“復讐劇”の鬼パク・チャヌク、監督デビュー30周年。『オールド・ボーイ』から『別れる決心』まで連なる“復讐”と“贖罪”
復讐だけではない…女性キャラクターを輝かせるパク・チャヌク監督
いままで見たことのない新しい女性キャラクター像で観客を驚かせるのもパク・チャヌク監督の得意分野だ。彼が作り出した女性キャラクターたちは能動的で賢いという共通点がある。いまの時代になっては主体的な女性が映画に登場するのも珍しくないが、わずか数年前には常に男性が“騎士道精神”を発揮し、女性は彼らに助けを求める受動的な人物でしか描かれていなかった。しかしパク・チャヌク監督はそういった暗黙のルールを破り、物語の主体として女性キャラクターを前面に出すことで、これまで以上に映画ファンを楽しませてくれた。

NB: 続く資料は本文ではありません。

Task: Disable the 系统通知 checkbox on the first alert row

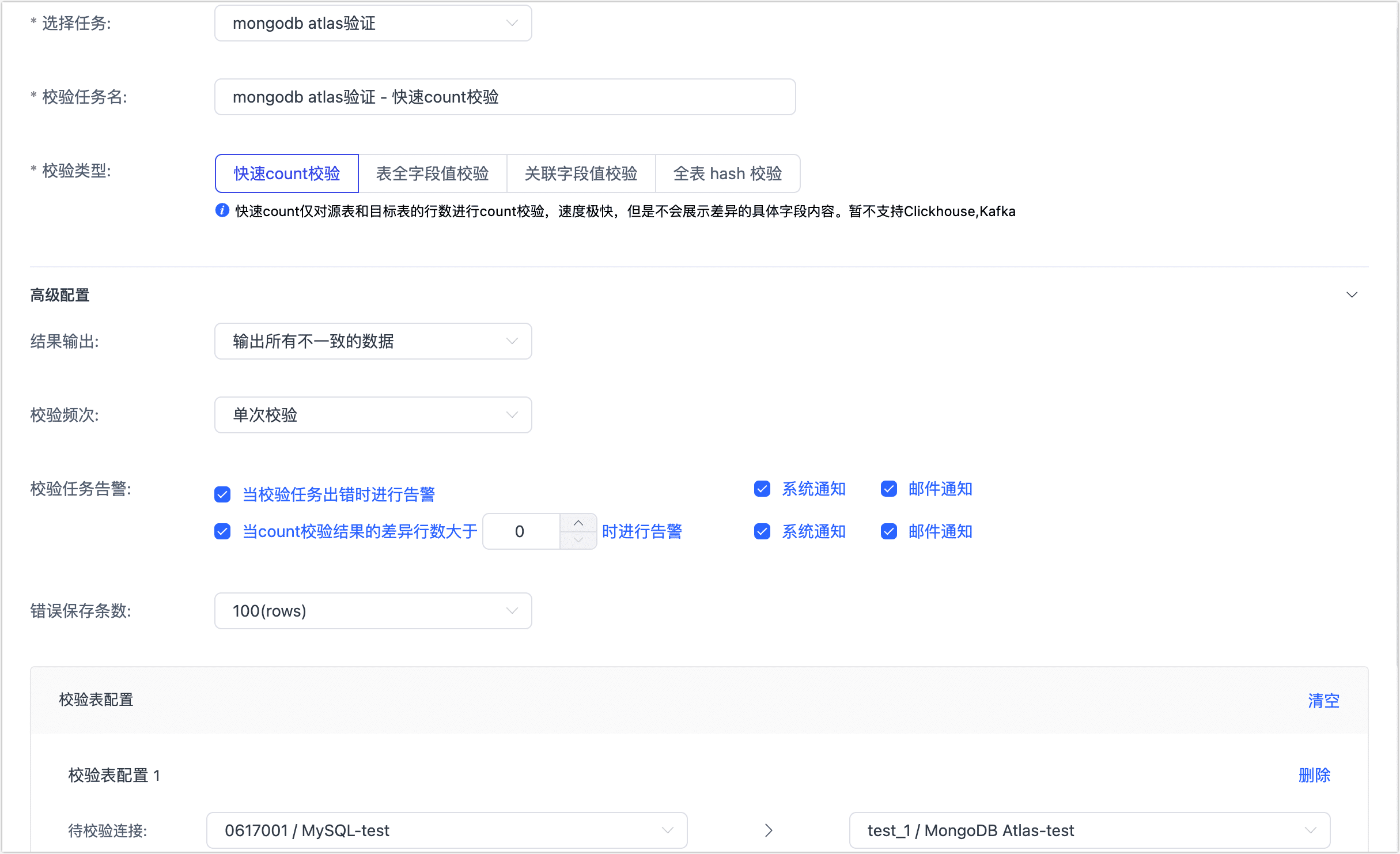Action: click(762, 489)
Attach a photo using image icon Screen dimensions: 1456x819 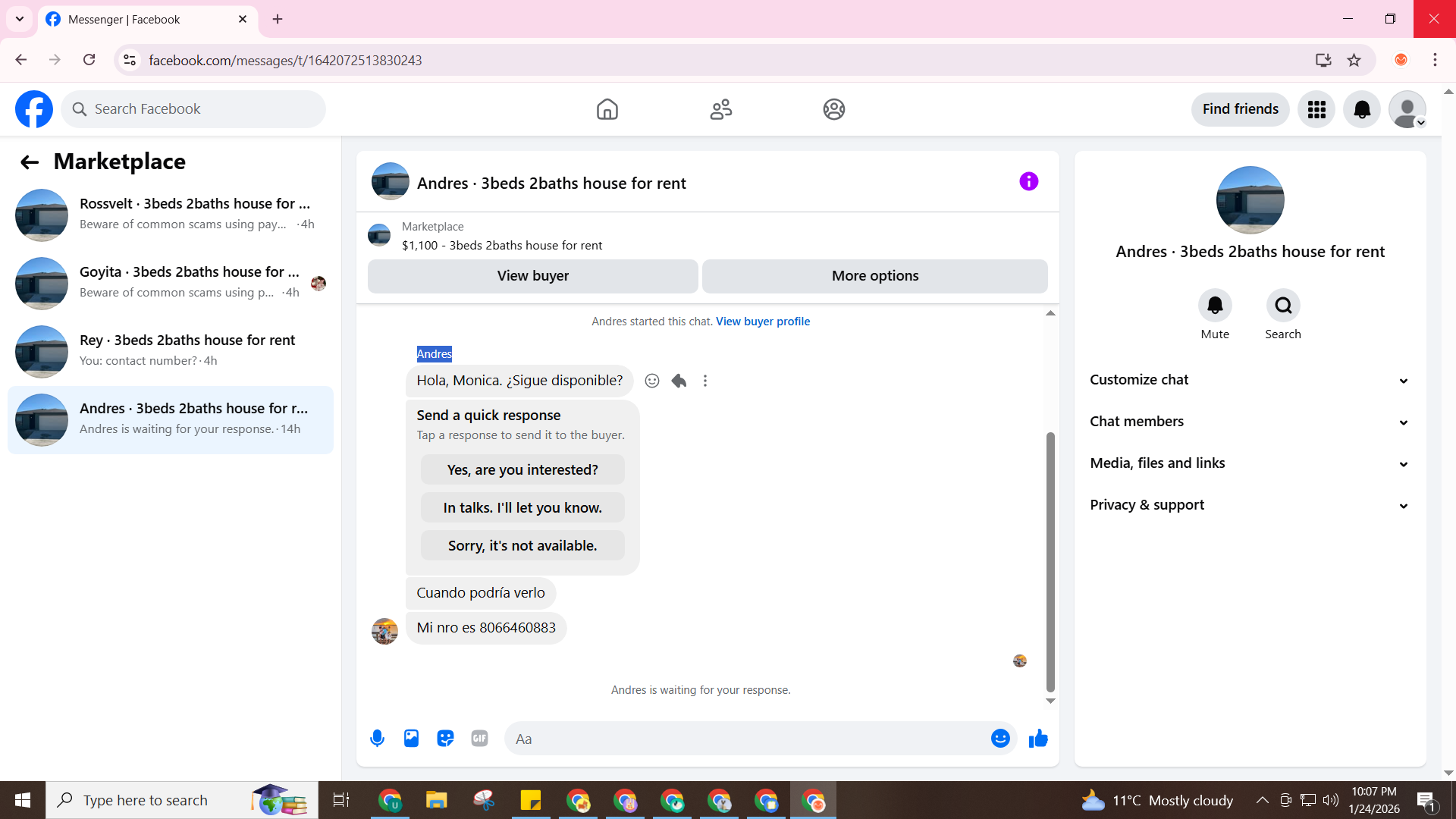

『復讐者に憐れみを』のヨンミ(ペ・ドゥナ)はすべての事件の元凶であり、独特な雰囲気で終始一貫ストーリーを掌握している。CMのコピーから取った"酸素のような女性"というあだ名で呼ばれていた清純派女優のイ・ヨンエは、『親切なクムジャさん』で真っ赤なアイシャドウを塗った復讐の鬼に成りきって、「イ・ヨンエにこんあ姿があったとは」という絶賛を受けた。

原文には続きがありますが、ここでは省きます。